Toutefois, les ambitions affichées devront surmonter plusieurs obstacles. Rédiger un texte de loi à la hauteur des enjeux ne garantit pas à lui seul l’adhésion du terrain. Les précédentes tentatives de révision du Code du travail ont souvent buté sur des résistances corporatistes ou des divergences d’interprétation. La future réforme devra faire l’objet d’une large concertation avec les partenaires sociaux, notamment pour éviter une application à plusieurs vitesses entre grandes entreprises, déjà digitalisées, et PME aux ressources plus limitées.
Par ailleurs, l’accompagnement des entreprises dans la mise en œuvre effective de ces nouvelles dispositions sera déterminant. Sans outils pratiques, ni dispositifs de soutien ciblés, les objectifs affichés risquent de rester théoriques. C’est notamment le cas pour le télétravail, qui suppose une refonte des pratiques managériales, des systèmes de suivi, mais aussi des mentalités.
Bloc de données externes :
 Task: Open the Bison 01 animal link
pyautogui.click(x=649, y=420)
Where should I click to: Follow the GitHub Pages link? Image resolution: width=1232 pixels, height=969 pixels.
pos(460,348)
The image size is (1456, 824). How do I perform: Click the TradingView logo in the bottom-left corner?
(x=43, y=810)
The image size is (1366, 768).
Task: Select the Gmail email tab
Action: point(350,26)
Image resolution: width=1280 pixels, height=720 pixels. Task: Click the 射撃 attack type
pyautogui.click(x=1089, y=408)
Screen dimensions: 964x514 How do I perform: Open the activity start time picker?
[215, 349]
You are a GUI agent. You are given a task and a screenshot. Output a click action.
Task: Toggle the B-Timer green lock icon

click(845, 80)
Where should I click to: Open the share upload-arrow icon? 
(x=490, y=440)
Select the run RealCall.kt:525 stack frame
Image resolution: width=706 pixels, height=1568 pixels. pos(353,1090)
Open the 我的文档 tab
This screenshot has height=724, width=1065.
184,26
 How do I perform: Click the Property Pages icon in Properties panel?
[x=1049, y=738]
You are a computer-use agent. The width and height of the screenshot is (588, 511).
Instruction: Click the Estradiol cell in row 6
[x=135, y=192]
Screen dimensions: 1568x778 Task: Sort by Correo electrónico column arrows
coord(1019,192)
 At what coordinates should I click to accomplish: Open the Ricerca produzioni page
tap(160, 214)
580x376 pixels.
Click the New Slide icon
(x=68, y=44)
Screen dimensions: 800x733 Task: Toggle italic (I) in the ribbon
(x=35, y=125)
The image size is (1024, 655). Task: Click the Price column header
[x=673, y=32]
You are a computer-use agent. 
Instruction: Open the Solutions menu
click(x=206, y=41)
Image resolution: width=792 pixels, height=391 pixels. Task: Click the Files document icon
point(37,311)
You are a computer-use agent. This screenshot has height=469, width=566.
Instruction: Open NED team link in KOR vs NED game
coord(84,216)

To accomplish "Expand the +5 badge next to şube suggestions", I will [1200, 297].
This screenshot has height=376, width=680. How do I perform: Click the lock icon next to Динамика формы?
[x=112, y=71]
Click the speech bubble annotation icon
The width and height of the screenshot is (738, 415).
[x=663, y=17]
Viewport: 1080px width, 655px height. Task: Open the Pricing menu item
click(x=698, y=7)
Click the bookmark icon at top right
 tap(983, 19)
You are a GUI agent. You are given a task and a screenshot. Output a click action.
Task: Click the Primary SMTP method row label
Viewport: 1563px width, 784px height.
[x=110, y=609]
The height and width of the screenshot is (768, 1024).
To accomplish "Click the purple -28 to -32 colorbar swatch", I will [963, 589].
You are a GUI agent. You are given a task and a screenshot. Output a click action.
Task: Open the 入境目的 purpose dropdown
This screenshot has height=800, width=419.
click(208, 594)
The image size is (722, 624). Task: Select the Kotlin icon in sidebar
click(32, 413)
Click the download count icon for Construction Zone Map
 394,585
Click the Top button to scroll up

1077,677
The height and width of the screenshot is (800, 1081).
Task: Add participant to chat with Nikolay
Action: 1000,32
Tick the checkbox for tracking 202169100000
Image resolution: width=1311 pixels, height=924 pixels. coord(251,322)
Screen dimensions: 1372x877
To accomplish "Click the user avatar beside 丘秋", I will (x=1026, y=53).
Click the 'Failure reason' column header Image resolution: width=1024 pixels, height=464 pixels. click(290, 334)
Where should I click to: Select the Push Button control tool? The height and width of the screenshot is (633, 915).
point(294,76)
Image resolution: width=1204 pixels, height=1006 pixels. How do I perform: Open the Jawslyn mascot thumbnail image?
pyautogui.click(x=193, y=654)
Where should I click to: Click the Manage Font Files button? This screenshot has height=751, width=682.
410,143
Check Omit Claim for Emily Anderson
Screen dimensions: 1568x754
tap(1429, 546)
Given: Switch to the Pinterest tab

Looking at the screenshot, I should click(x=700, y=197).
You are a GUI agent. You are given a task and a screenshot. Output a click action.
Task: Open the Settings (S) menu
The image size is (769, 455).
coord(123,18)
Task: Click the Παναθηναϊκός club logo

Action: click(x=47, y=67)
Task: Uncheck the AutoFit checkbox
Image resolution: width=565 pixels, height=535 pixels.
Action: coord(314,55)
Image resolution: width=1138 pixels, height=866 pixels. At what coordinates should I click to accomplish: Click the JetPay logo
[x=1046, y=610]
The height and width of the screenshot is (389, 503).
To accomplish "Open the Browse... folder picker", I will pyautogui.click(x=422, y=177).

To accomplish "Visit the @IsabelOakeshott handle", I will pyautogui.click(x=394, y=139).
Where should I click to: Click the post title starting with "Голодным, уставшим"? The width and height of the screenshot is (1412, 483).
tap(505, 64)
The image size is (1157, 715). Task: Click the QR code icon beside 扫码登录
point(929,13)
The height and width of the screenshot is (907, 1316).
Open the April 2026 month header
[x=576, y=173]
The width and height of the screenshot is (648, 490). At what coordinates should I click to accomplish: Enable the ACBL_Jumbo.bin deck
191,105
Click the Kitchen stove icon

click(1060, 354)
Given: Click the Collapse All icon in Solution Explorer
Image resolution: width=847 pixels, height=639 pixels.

La mise en place de conventions collectives intégrant des clauses spécifiques sur le travail à distance ou la montée en compétences pourrait constituer un levier efficace.
Cette réforme interroge aussi le rôle stratégique que les DRH devront jouer dans les mois à venir. À eux d’anticiper les évolutions du cadre légal, de piloter l’adaptation des outils RH, de former les managers à ces nouvelles logiques organisationnelles, et de positionner leur entreprise dans une trajectoire d’agilité renforcée. Il leur reviendra aussi d’être les garants d’une transition équilibrée, respectueuse des droits des collaborateurs, mais aussi soucieuse de la performance globale.
À l’horizon septembre 2025, le Maroc pourrait se doter d’un Code du travail mieux aligné sur les réalités contemporaines, plus souple, plus orienté compétences et plus ouvert à l’innovation. Mais cette évolution, aussi prometteuse soit-elle, devra s’appuyer sur des décisions concrètes dès aujourd’hui. La transformation du travail ne commence pas dans la loi : elle s’opère d’abord dans les pratiques.